(RECORDS FOR THE EXERCISE)
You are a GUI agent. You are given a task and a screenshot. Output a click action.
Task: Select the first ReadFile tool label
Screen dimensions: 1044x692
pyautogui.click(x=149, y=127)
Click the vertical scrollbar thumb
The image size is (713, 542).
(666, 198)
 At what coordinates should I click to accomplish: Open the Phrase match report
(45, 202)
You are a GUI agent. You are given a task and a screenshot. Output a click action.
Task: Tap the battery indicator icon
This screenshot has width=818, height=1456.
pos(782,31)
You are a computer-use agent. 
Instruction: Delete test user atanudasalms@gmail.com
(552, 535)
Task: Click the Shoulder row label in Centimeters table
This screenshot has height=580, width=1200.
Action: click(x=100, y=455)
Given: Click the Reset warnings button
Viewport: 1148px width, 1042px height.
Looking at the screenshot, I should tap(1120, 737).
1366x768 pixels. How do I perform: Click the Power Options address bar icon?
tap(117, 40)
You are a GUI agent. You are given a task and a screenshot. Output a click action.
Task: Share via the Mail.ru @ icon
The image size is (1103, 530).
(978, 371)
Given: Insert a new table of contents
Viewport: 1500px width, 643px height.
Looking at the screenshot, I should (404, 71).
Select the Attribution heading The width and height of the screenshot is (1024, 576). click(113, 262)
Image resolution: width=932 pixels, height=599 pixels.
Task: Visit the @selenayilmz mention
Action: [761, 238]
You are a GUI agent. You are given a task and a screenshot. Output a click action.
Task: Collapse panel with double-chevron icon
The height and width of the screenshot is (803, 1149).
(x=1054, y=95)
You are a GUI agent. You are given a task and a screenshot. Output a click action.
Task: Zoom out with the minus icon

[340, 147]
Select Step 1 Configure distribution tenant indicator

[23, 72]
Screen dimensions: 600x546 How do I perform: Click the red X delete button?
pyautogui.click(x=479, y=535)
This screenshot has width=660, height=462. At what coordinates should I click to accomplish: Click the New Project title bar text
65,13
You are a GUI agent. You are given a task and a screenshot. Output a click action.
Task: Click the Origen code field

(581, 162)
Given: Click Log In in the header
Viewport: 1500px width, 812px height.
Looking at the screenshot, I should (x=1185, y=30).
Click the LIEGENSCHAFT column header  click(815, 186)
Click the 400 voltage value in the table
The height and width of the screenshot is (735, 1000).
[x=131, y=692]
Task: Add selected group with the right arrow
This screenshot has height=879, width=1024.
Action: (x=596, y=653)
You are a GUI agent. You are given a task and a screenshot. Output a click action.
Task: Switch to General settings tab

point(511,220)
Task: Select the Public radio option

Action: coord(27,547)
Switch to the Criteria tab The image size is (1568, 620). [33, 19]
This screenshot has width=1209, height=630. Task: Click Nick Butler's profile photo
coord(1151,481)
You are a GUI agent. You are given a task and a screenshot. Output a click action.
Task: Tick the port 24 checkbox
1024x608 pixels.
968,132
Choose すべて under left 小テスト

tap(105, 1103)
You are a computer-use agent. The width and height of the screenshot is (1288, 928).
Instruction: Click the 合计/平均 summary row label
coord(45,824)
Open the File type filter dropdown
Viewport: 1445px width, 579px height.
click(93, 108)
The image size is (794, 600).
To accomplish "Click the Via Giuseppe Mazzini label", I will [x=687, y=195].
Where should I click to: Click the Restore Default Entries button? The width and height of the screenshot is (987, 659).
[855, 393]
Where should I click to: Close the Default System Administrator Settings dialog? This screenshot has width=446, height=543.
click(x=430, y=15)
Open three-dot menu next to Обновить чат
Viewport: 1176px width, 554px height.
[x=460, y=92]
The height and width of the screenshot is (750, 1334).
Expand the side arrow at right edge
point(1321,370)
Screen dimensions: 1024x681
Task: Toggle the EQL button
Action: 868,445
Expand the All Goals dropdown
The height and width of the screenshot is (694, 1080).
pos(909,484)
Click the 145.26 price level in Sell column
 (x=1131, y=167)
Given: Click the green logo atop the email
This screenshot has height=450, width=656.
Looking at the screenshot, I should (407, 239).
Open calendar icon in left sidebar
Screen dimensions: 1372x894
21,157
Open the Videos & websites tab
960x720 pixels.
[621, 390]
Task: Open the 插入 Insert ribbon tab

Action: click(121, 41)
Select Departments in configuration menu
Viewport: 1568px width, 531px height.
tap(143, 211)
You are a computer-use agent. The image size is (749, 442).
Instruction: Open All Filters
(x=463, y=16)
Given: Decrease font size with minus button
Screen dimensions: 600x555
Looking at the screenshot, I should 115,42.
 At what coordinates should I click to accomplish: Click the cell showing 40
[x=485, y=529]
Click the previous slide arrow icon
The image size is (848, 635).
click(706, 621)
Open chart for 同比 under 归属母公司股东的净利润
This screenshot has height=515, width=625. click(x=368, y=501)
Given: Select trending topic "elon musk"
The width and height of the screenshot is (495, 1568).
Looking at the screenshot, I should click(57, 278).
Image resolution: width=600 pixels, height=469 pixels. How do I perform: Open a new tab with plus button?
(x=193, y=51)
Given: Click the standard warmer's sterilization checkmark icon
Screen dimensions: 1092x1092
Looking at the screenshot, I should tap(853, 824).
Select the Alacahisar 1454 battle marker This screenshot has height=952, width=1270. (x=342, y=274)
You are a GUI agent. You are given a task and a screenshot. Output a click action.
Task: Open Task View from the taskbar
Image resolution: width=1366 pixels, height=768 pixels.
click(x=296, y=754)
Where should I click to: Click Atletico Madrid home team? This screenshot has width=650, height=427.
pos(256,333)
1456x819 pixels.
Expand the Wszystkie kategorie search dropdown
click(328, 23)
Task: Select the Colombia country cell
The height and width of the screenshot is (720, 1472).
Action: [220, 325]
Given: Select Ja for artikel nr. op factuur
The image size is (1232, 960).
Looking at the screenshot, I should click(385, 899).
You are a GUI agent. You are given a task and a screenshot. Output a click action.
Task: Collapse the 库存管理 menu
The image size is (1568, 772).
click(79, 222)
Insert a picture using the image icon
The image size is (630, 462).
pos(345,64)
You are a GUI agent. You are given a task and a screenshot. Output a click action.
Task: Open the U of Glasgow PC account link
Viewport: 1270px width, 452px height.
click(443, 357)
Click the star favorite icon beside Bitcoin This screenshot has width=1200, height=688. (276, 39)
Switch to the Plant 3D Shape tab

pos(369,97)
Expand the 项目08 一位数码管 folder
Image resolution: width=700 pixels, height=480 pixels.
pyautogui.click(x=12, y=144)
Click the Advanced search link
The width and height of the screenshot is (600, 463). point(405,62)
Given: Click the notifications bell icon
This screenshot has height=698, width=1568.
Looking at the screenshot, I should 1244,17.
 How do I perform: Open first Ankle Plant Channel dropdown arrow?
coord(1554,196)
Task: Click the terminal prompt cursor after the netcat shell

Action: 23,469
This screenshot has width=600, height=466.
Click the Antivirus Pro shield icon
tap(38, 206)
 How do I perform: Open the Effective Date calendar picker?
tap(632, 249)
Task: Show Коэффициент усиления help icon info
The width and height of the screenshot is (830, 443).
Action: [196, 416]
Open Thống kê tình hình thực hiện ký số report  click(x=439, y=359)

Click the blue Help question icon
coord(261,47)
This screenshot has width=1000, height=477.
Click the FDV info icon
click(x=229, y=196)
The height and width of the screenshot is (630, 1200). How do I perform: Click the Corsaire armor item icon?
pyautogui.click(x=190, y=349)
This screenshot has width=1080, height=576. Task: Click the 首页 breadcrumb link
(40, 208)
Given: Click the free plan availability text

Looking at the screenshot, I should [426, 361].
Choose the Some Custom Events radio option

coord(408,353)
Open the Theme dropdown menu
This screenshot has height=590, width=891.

(HOW TO COMPLETE THIS TASK)
Taking no liberties, give the material above again in full.

(ANSWER TO THE PROBLEM)
You are a GUI agent. You are given a task and a screenshot. Output a click action.
Task: Select the first ReadFile tool label
Screen dimensions: 1044x692
pyautogui.click(x=149, y=127)
Click the vertical scrollbar thumb
The image size is (713, 542).
(666, 198)
 At what coordinates should I click to accomplish: Open the Phrase match report
(45, 202)
You are a GUI agent. You are given a task and a screenshot. Output a click action.
Task: Tap the battery indicator icon
This screenshot has width=818, height=1456.
pos(782,31)
You are a computer-use agent. 
Instruction: Delete test user atanudasalms@gmail.com
(552, 535)
Task: Click the Shoulder row label in Centimeters table
This screenshot has height=580, width=1200.
Action: click(x=100, y=455)
Given: Click the Reset warnings button
Viewport: 1148px width, 1042px height.
Looking at the screenshot, I should tap(1120, 737).
1366x768 pixels. How do I perform: Click the Power Options address bar icon?
tap(117, 40)
You are a GUI agent. You are given a task and a screenshot. Output a click action.
Task: Share via the Mail.ru @ icon
The image size is (1103, 530).
(978, 371)
Given: Insert a new table of contents
Viewport: 1500px width, 643px height.
Looking at the screenshot, I should (404, 71).
Select the Attribution heading The width and height of the screenshot is (1024, 576). click(113, 262)
Image resolution: width=932 pixels, height=599 pixels.
Task: Visit the @selenayilmz mention
Action: [761, 238]
You are a GUI agent. You are given a task and a screenshot. Output a click action.
Task: Collapse panel with double-chevron icon
The height and width of the screenshot is (803, 1149).
(x=1054, y=95)
You are a GUI agent. You are given a task and a screenshot. Output a click action.
Task: Zoom out with the minus icon

[340, 147]
Select Step 1 Configure distribution tenant indicator

[23, 72]
Screen dimensions: 600x546 How do I perform: Click the red X delete button?
pyautogui.click(x=479, y=535)
This screenshot has width=660, height=462. At what coordinates should I click to accomplish: Click the New Project title bar text
65,13
You are a GUI agent. You are given a task and a screenshot. Output a click action.
Task: Click the Origen code field

(581, 162)
Given: Click Log In in the header
Viewport: 1500px width, 812px height.
Looking at the screenshot, I should (x=1185, y=30).
Click the LIEGENSCHAFT column header  click(815, 186)
Click the 400 voltage value in the table
The height and width of the screenshot is (735, 1000).
[x=131, y=692]
Task: Add selected group with the right arrow
This screenshot has height=879, width=1024.
Action: (x=596, y=653)
You are a GUI agent. You are given a task and a screenshot. Output a click action.
Task: Switch to General settings tab

point(511,220)
Task: Select the Public radio option

Action: coord(27,547)
Switch to the Criteria tab The image size is (1568, 620). [33, 19]
This screenshot has width=1209, height=630. Task: Click Nick Butler's profile photo
coord(1151,481)
You are a GUI agent. You are given a task and a screenshot. Output a click action.
Task: Tick the port 24 checkbox
1024x608 pixels.
968,132
Choose すべて under left 小テスト

tap(105, 1103)
You are a computer-use agent. The width and height of the screenshot is (1288, 928).
Instruction: Click the 合计/平均 summary row label
coord(45,824)
Open the File type filter dropdown
Viewport: 1445px width, 579px height.
click(93, 108)
The image size is (794, 600).
To accomplish "Click the Via Giuseppe Mazzini label", I will [x=687, y=195].
Where should I click to: Click the Restore Default Entries button? The width and height of the screenshot is (987, 659).
[855, 393]
Where should I click to: Close the Default System Administrator Settings dialog? This screenshot has width=446, height=543.
click(x=430, y=15)
Open three-dot menu next to Обновить чат
Viewport: 1176px width, 554px height.
[x=460, y=92]
The height and width of the screenshot is (750, 1334).
Expand the side arrow at right edge
point(1321,370)
Screen dimensions: 1024x681
Task: Toggle the EQL button
Action: 868,445
Expand the All Goals dropdown
The height and width of the screenshot is (694, 1080).
pos(909,484)
Click the 145.26 price level in Sell column
 (x=1131, y=167)
Given: Click the green logo atop the email
This screenshot has height=450, width=656.
Looking at the screenshot, I should (407, 239).
Open calendar icon in left sidebar
Screen dimensions: 1372x894
21,157
Open the Videos & websites tab
960x720 pixels.
[621, 390]
Task: Open the 插入 Insert ribbon tab

Action: click(121, 41)
Select Departments in configuration menu
Viewport: 1568px width, 531px height.
tap(143, 211)
You are a computer-use agent. The image size is (749, 442).
Instruction: Open All Filters
(x=463, y=16)
Given: Decrease font size with minus button
Screen dimensions: 600x555
Looking at the screenshot, I should 115,42.
 At what coordinates should I click to accomplish: Click the cell showing 40
[x=485, y=529]
Click the previous slide arrow icon
The image size is (848, 635).
click(706, 621)
Open chart for 同比 under 归属母公司股东的净利润
This screenshot has height=515, width=625. click(x=368, y=501)
Given: Select trending topic "elon musk"
The width and height of the screenshot is (495, 1568).
Looking at the screenshot, I should click(57, 278).
Image resolution: width=600 pixels, height=469 pixels. How do I perform: Open a new tab with plus button?
(x=193, y=51)
Given: Click the standard warmer's sterilization checkmark icon
Screen dimensions: 1092x1092
Looking at the screenshot, I should tap(853, 824).
Select the Alacahisar 1454 battle marker This screenshot has height=952, width=1270. (x=342, y=274)
You are a GUI agent. You are given a task and a screenshot. Output a click action.
Task: Open Task View from the taskbar
Image resolution: width=1366 pixels, height=768 pixels.
click(x=296, y=754)
Where should I click to: Click Atletico Madrid home team? This screenshot has width=650, height=427.
pos(256,333)
1456x819 pixels.
Expand the Wszystkie kategorie search dropdown
click(328, 23)
Task: Select the Colombia country cell
The height and width of the screenshot is (720, 1472).
Action: [220, 325]
Given: Select Ja for artikel nr. op factuur
The image size is (1232, 960).
Looking at the screenshot, I should click(385, 899).
You are a GUI agent. You are given a task and a screenshot. Output a click action.
Task: Collapse the 库存管理 menu
The image size is (1568, 772).
click(79, 222)
Insert a picture using the image icon
The image size is (630, 462).
pos(345,64)
You are a GUI agent. You are given a task and a screenshot. Output a click action.
Task: Open the U of Glasgow PC account link
Viewport: 1270px width, 452px height.
click(443, 357)
Click the star favorite icon beside Bitcoin This screenshot has width=1200, height=688. (276, 39)
Switch to the Plant 3D Shape tab

pos(369,97)
Expand the 项目08 一位数码管 folder
Image resolution: width=700 pixels, height=480 pixels.
pyautogui.click(x=12, y=144)
Click the Advanced search link
The width and height of the screenshot is (600, 463). point(405,62)
Given: Click the notifications bell icon
This screenshot has height=698, width=1568.
Looking at the screenshot, I should 1244,17.
 How do I perform: Open first Ankle Plant Channel dropdown arrow?
coord(1554,196)
Task: Click the terminal prompt cursor after the netcat shell

Action: 23,469
This screenshot has width=600, height=466.
Click the Antivirus Pro shield icon
tap(38, 206)
 How do I perform: Open the Effective Date calendar picker?
tap(632, 249)
Task: Show Коэффициент усиления help icon info
The width and height of the screenshot is (830, 443).
Action: [196, 416]
Open Thống kê tình hình thực hiện ký số report  click(x=439, y=359)

Click the blue Help question icon
coord(261,47)
This screenshot has width=1000, height=477.
Click the FDV info icon
click(x=229, y=196)
The height and width of the screenshot is (630, 1200). How do I perform: Click the Corsaire armor item icon?
pyautogui.click(x=190, y=349)
This screenshot has width=1080, height=576. Task: Click the 首页 breadcrumb link
(40, 208)
Given: Click the free plan availability text

Looking at the screenshot, I should [426, 361].
Choose the Some Custom Events radio option

coord(408,353)
Open the Theme dropdown menu
This screenshot has height=590, width=891.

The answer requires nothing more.